After she finally paused to take a breath, I cut in, “So, are you going to tell me what happened out there, or not?”
“Well, okay long story short, all hell broke loose. Shari confessed about her part in the plan to ditch you. Marcus told the girls, including Kendall, that he was extremely disappointed in them, and their punishments would be announced at the pack meeting tomorrow night. Well, and then your dad came out yelling up a storm about how those girls are treating his baby girl.”
Oh freakin’ great. How embarrassing! I knew my dad meant well, but damn! Could he have made this anymore humiliating? And now we have to relive the entire ordeal again at a meeting. Just in case the whole pack didn’t see it first hand, they’ll be sure to get a play-by-play at the meeting.
“Can’t I skip this meeting, Mom? It’s just too embarrassing.” I asked, praying she would take pity on me.
“Afraid not, baby. Marcus wants everyone there, and he sounded serious.”
She put her hand on my shoulder and said, “It will pass, I promise. Do you want some dinner?”
I looked at her like she was nuts for
even asking. As if I could eat after practically streaking through the estate. Just the thought of food made me want to vomit.

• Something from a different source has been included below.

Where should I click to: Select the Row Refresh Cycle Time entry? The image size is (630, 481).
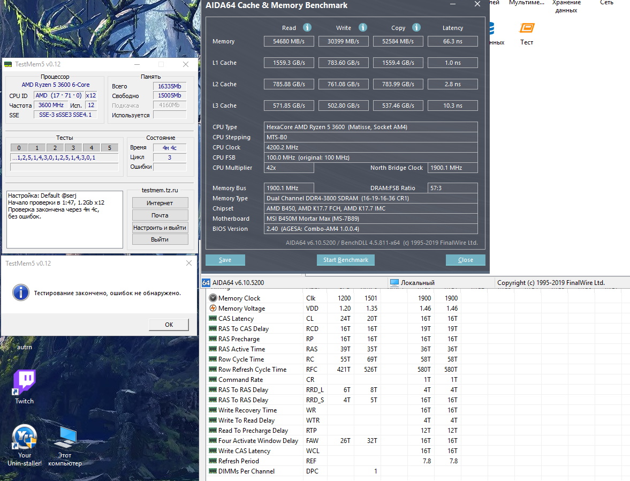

With a deep sigh, she tilted her head to the side like she always did when she couldn’t make me feel better. “Well, if you’re not going to eat, why don’t you try to relax? Maybe a nap,” she said, and then kissed the top of my head.
***
The next morning, I refused to ride with the evil were-herd. Plus the thought of seeing Cade after… well, after him seeing me in all my naked glory, was horrifying. I begged Mom to drive me, but Dad stepped up and offered to take me.
Knowing how slow Dad drove, I pleaded to Mom with my eyes until she finally gave in and said, “I will take you and Aiden to school this morning. You shouldn’t have to ride with that awful girl, in fact, we might think about getting a second car.”
I couldn’t contain my smile. A second car would be absolutely perfect. Aiden and I wouldn’t have to car pool to school anymore, and I wouldn’t need to be around the bitch from hell. But… I wouldn’t get to see Cade either, not that I should want to. Maybe not seeing Cade was just what I needed.
All morning and on the way to school, Aiden wouldn’t even look at me. He avoided me at all costs last night and this morning. Then he didn’t say a word to me on the drive to school. I should have just asked him what was wrong, but I didn’t want to make things even more awkward. All I could figure was that he must have been embarrassed. It’s not every day that you see your sister butt-ass naked.
On our way into the building, I couldn’t take the silent treatment any longer and finally said, “So, are you like never speaking to me again or what?”